Umar’s frustration extends to a broader concern about ambition, or its absence. In Kashmir, he said, there is educated unemployment, PhDs, Master’s degrees, years of study, and then no work to match them. His answer is not more degrees but different thinking. “I did not want a job where I earn Rs 50,000 and spend my life paying bank loans. What will I do with that salary? Build one wall of the house and finish?” He feels the same frustration when he sees that mechanics, carpenters and technicians across Kashmir are invariably non-native. “Why don’t we do this ourselves? Why do we feel ashamed?”

The kindness of his viewers, however, sustains him across the difficult days. When he receives a message telling him that someone’s mother is praying for him, it moves him deeply. “First of all, Kashmiris love me a lot. They pray for me. I am alive because of them, or I would have died in Iran.” These messages, he said, are an emotional time. He is thankful for them in a way that he finds hard to articulate.

On the road, Umar was repeatedly urged by friends and followers to abandon the journey and come home, particularly when the conflict in Iran intensified. “Everyone said, Umar, come home, take a flight,” he recalled. He refused. “Giving up is not in my dictionary. Even when death was in front of me, I didn’t give up.”

Going Home, Then On Again

When asked what drives him, what has driven him since that December morning in 2024 when he rode away from Saimoh and pointed the bike towards the world, Umar does not hesitate. It is not subscriber counts. It is not an adventure for its own sake. It is not even the freedom of the open road, though he loves that too. “My mother,” he said softly. “She taught me to accept death. After she passed away, all responsibilities came to me. That is my motivation.”

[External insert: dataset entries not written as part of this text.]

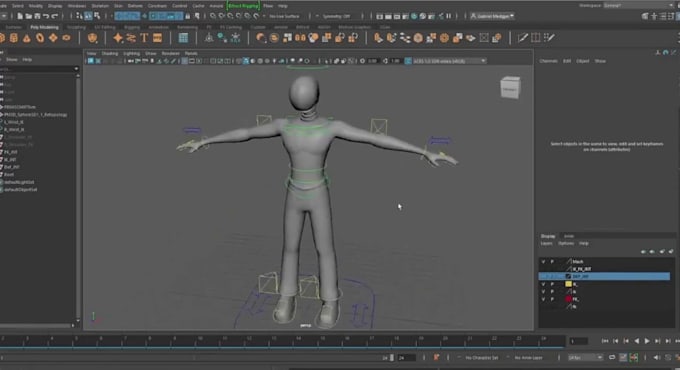This screenshot has height=370, width=680.
Task: Toggle visibility V of the red FK layer
Action: point(543,299)
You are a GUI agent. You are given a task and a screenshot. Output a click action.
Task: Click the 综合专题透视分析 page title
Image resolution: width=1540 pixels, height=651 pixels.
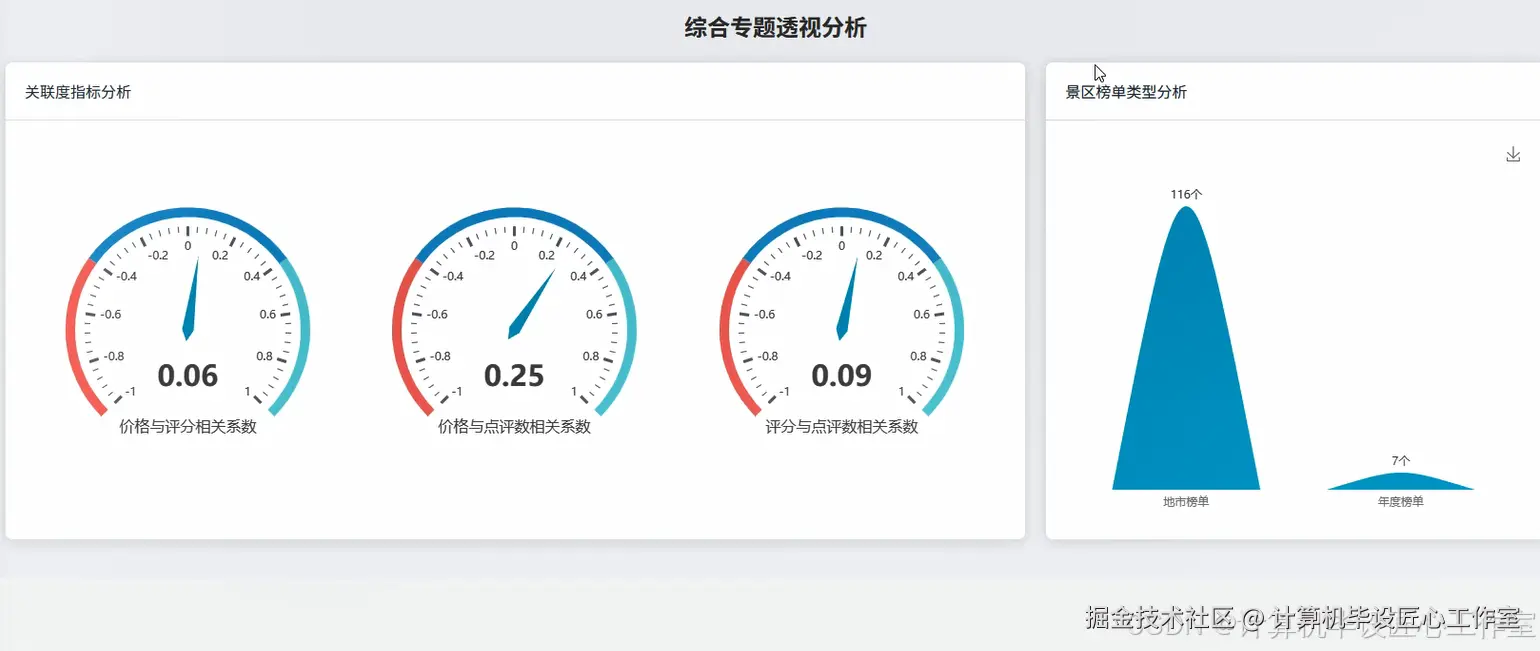coord(774,27)
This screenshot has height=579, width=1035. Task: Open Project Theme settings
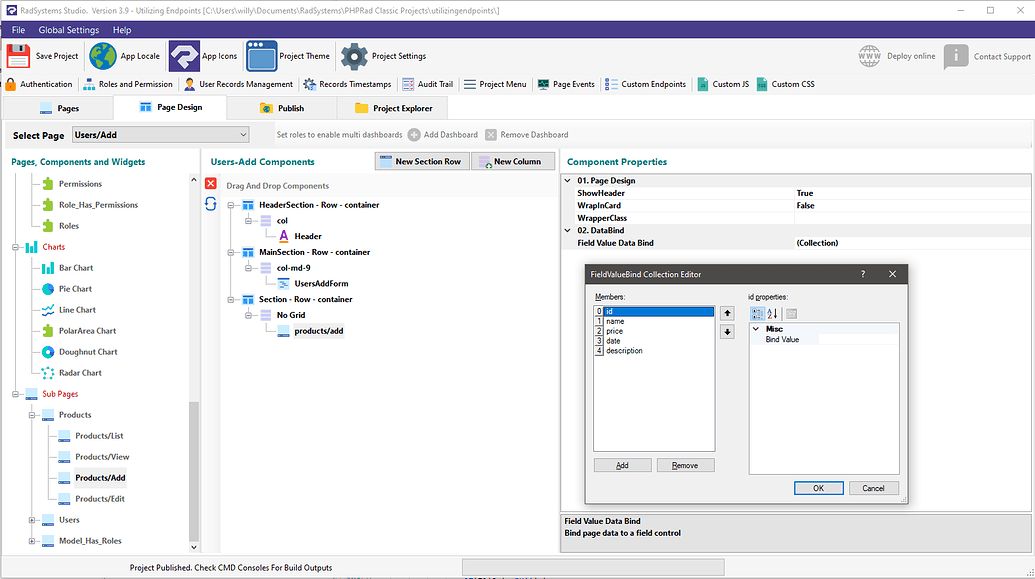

The journey has reshaped him in ways he is still discovering. He used to care about what is clean, what to wear, and where to stay. “Before travelling, I was a completely different man. I did not even pick up things, but now everything has changed. I have become a different version of myself. I have started caring less. Nothing bothers me. Not opinions, not judgements, not perceptions, nothing.” Comfort, once essential, has become secondary. “My life has changed.”

Some things remain constant, however. He misses Kashmir when it rains anywhere in the world. He misses it when a landscape reminds him of home. He observed two Ramazans on the road without breaking his fast, even on long riding days, and he prayed in mosques across six countries.

He plans to complete the Asian leg of his journey, return to Kashmir, upgrade his bike, and then leave again, this time for Europe. He will meet, as he puts it, more versions of himself and of other people. He will continue filming, editing through the night on a 3G connection, uploading on the third day if necessary, and representing, frame by frame, a valley that most of the world could not previously have placed on a map.